CONSIGNE 1:
Selon l'extrait sur l'abat-jour, pourquoi tester un tissu sur un petit échantillon avant de le tendre sur une grande forme ? Répondez en une à trois phrases.
CONSIGNE 2:
Recopiez à l'identique le passage de l'extrait sur l'abat-jour qui commence par « Pour qui aime » et se poursuit jusqu'à « qu’à résumer hâtivement. ».

EXTRAIT À LIRE:
↓
Selon Ouest-France, l’abat-jouriste Alice Guépet est annoncée sur le marché d’art de Quimiac, à Mesquer.

L'art de l'abat-jour : rencontre avec le savoir-faire d'Alice Guépet à Quimiac

Pour qui aime transformer plutôt que remplacer, c’est un rappel précieux: un abat-jour n’est pas un simple habillage de lampe, mais une pièce où la matière, la lumière et la précision du montage doivent tenir ensemble sans tirer ni gondoler.

Le titre de la publication ne détaille ni les pièces présentées ni les techniques employées. Gardons donc ce point clair: l’intérêt de cette présence tient d’abord à la rencontre avec un métier artisanal, à observer de près plutôt qu’à résumer hâtivement.

Regarder l’abat-jour comme un objet construit

Devant un abat-jour fait main, ne nous arrêtons pas seulement au motif du tissu. Approchez-vous, regardez le bord haut, le bord bas, puis la ligne qui relie la couverture à la structure. Le tissu est-il bien tendu? La surface reste-t-elle nette, sans faux pli ni zone qui semble flottante? Ces détails racontent le temps passé à positionner, maintenir et ajuster la matière.

C’est précisément là que l’œil se forme. Un tissu souple ne réagit pas comme une toile plus ferme; une coupe qui paraît correcte à plat peut se révéler capricieuse une fois mise en volume. Pour vos propres créations, retenez ce réflexe: avant de coller, de coudre ou de poser une finition, présentez toujours la matière sans la contraindre. Faites-la glisser sous les doigts, vérifiez la tension, repérez l’endroit où elle commence à résister.

Sur un marché d’art, la bonne question n’est pas seulement « est-ce que cela me plaît? », mais aussi: « qu’est-ce qui donne à cet objet sa tenue? » Elle ouvre une conversation très concrète avec l’artisanat.

Une visite utile pour nos projets de réemploi

Un abat-jour est aussi une belle piste pour regarder autrement les textiles que nous conservons. Une chute, un coupon ancien ou un morceau de linge à la couleur passée peuvent avoir du caractère; encore faut-il ne pas leur demander ce qu’ils ne peuvent pas donner. Si le tissu est fragile, s’effiloche ou manque de tenue, il faut d’abord tester son comportement sur un petit échantillon plutôt que de le tendre d’emblée sur une grande forme.

Nous pouvons procéder simplement: découper une bande, la plier, la maintenir avec quelques épingles, puis observer si le fil se déforme, si le motif se décale ou si le bord réclame une finition. Ce premier geste évite les déceptions et permet de choisir une destination juste pour chaque matière. Le tissu le plus précieux n’est pas forcément celui qu’il faut étirer: parfois, il mérite plutôt une petite bordure, un détail appliqué ou une pièce décorative.

La présence annoncée d’Alice Guépet à Quimiac donne ainsi une occasion de regarder les finitions avec une attention neuve. Prenez le temps de suivre les bords, d’observer la rencontre entre la forme et le textile, et de demander ce qui a guidé le choix d’une matière. C’est souvent dans cette couture discrète, dans cette tension bien maîtrisée, que l’objet durable commence.
↑
DONNÉES DISPONIBLES:
↓
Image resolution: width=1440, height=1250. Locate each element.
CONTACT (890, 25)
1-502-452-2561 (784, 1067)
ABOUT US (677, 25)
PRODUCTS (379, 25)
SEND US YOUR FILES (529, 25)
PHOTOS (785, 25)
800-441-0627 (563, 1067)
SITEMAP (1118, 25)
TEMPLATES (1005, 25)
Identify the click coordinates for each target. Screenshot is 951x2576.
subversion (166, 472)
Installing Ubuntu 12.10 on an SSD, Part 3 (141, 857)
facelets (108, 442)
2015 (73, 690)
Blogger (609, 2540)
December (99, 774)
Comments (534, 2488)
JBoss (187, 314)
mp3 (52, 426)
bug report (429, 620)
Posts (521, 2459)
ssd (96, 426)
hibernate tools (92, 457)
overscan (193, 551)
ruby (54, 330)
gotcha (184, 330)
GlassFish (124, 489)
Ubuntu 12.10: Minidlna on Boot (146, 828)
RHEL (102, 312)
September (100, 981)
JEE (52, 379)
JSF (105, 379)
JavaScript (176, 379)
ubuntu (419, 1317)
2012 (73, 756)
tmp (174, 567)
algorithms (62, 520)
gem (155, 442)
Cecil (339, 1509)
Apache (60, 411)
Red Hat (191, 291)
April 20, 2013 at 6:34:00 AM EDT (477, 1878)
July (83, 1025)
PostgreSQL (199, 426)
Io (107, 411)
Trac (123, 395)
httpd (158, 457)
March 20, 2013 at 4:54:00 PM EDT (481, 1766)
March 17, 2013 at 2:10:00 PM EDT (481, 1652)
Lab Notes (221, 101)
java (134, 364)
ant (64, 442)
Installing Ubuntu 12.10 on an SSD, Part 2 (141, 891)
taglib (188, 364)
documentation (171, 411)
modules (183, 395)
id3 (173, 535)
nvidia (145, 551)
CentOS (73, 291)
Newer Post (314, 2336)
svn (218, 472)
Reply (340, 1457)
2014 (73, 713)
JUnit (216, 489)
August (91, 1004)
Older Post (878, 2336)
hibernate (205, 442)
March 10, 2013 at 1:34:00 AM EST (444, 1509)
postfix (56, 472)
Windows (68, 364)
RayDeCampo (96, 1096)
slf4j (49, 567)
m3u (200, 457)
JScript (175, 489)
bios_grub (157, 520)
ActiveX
↑
RÉPONSE RÉDIGÉE 1:
Quand le tissu est fragile, s'effiloche ou manque de tenue, un petit échantillon permet de voir si le fil se déforme, si le motif se décale ou si le bord réclame une finition. Ce premier geste évite les déceptions et permet de choisir une destination juste pour chaque matière.

RÉPONSE RÉDIGÉE 2:
Pour qui aime transformer plutôt que remplacer, c’est un rappel précieux: un abat-jour n’est pas un simple habillage de lampe, mais une pièce où la matière, la lumière et la précision du montage doivent tenir ensemble sans tirer ni gondoler.

Le titre de la publication ne détaille ni les pièces présentées ni les techniques employées. Gardons donc ce point clair: l’intérêt de cette présence tient d’abord à la rencontre avec un métier artisanal, à observer de près plutôt qu’à résumer hâtivement.